"Please, if I have found favor in your eyes... do this kindness and truth with me - please do not bury me in Egypt." What was the concern that our forefather Ya'akov had about being buried in Egypt?



Was it because of the pain at the time of the resurrection of the dead, which will take place at the end of times? Our rabbis teach us that HaShem will make underground tunnels for the dead to roll back to Eretz Israel. True, there will be much pain in this "rolling back home," but it's not a 6,000-mile journey, as some will have to make; rather, it's a very short one from Egypt to Israel.



Ya'akov feared that being buried there might give his descendants reason to consider Egypt their homeland. They would reason that if Egypt was not a holy place - different from the rest of the exile lands - then Ya'akov would surely not have been buried there. Ya'akov wanted his children to forever know that life in the exile was temporary.



And Ya'akov had good reason to consider this factor, for, in spite of all of his warnings, the Jewish people still clung to the exile; so much so that the great majority refused to leave. As the Torah teaches us: "And Israel settled in Egypt, in the land of Goshen, they took holdings in it and they were fruitful and multiplied greatly."



The Kli Yakar writes that this sentence is speaking poorly about the Jewish people, for in a place where the Jews were supposed to be temporary dwellers, where they should have been waiting anxiously to return home, they became full citizens. One might say they became "more Egyptian than the Egyptians." To the extent that HaShem had to take them out with a powerful hand - against their will - for they wanted nothing else but to stay in old Egypt-land. On top of that, only 20 percent came out, the other 80 percent were so immersed in Egyptian culture that they refused to leave, and unfortunately suffered the fate of the Egyptians - death. As the old saying goes: 'Til death do we part.



Has anyone heard of such a thing? Has it ever been told in the generations of mankind that a nation refuses to be redeemed? But still, this is the sad fact of the Jews. Ya'akov foresaw this and tried to teach the lesson to his descendants that the exile is only temporary: not a place to hang your hat, not a place to build multi-million dollar shuls, not a place where people build their palaces and call them home; yet, still, his cry went unheeded.



Even HaShem Himself, Master of this World, regretted making the exile, as the Talmud teaches us: three things HaShem regretted, one being the exile.

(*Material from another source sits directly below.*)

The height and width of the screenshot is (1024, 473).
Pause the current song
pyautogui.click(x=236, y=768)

Why? Whereas the exile was supposed to be a punishment for the Jewish people, away from their homeland, the Jews turned this temporary place of residence into a permanent dwelling. And not just in Egypt alone. Unfortunately, we find that in all the exiles where the Jews lived, they refused to heed the call to return and stayed for the "good life" that the exile had to offer them.



From Babylonia, to the "golden years" of Spain, to Germany, up to our day - the Jew clings to the exile with all his might, trying as he can to hold back history as it unfolds before our eyes. Still, when push comes to shove, it is HaShem, with His out-stretched hand and mighty wrath, who will bring home His people. Who will hear His call?